State v. Sahr
812 N.W.2d 83
Minn.2012Background
- State charged Sahr with first-degree criminal sexual conduct involving his 8-year-old niece; jury instructions framed the element as hand-to-genital contact, prompting defense to seek genital-to-genital wording.
- State sought to amend to add second-degree criminal sexual conduct; trial court refused, citing Rule 17.05 and prejudice concerns.
- After dismissal of the complaint with prejudice on the State’s motion, the State sought to file a new complaint charging second-degree conduct; court denied, citing double jeopardy.
- Appellate courts issued writs; on remand, trial court found the dismissal to be a finding of insufficient evidence to convict and that the second-degree charge was the same offense for double jeopardy purposes.
- Court of Appeals reversed; this Court granted review to address whether a defendant waives double jeopardy rights by not raising a known defect pre-jeopardy.
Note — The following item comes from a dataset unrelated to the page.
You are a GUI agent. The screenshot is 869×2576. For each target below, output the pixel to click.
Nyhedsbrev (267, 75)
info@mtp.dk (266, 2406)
- Majority holds the district court’s dismissal was an acquittal on the merits, precluding retrial on the second-degree offense; dissent argues defense rule violations should not foreclose double jeopardy protection.
Issues
| Issue | Plaintiff's Argument | Defendant's Argument | Held |
|---|---|---|---|
| Whether the dismissal amounted to an acquittal on the merits | State contends the dismissal functioned as acquittal, barring retrial | Sahr argues the dismissal was not an acquittal on the merits | Yes; dismissal as acquittal on the merits precludes retrial on the offense. |
| Whether double jeopardy bars filing a new second-degree charge | State asserts retrial on a lesser offense is barred by double jeopardy | Sahr asserts no bar given acquittal on the original charge | Yes; double jeopardy bars retrial on a different degree of the same offense. |
| Whether defendant waived double jeopardy protections by failing to raise a known defect pre-jeopardy | State could review waiver issue notwithstanding rule objections | Sahr's failure to raise defect pre-jeopardy should not protect against double jeopardy | Not decided; Large precludes merits review of waiver here. |
| Whether the defense’s post-jeopardy motion to dismiss reflected improper manipulation of process | Maj. avoids addressing merits; dissent provides critique of defense tactics (not binding). |
Key Cases Cited
- State v. Large, 607 N.W.2d 774 (Minn. 2000) (acquittal on merits bars review of underlying issues in double jeopardy context)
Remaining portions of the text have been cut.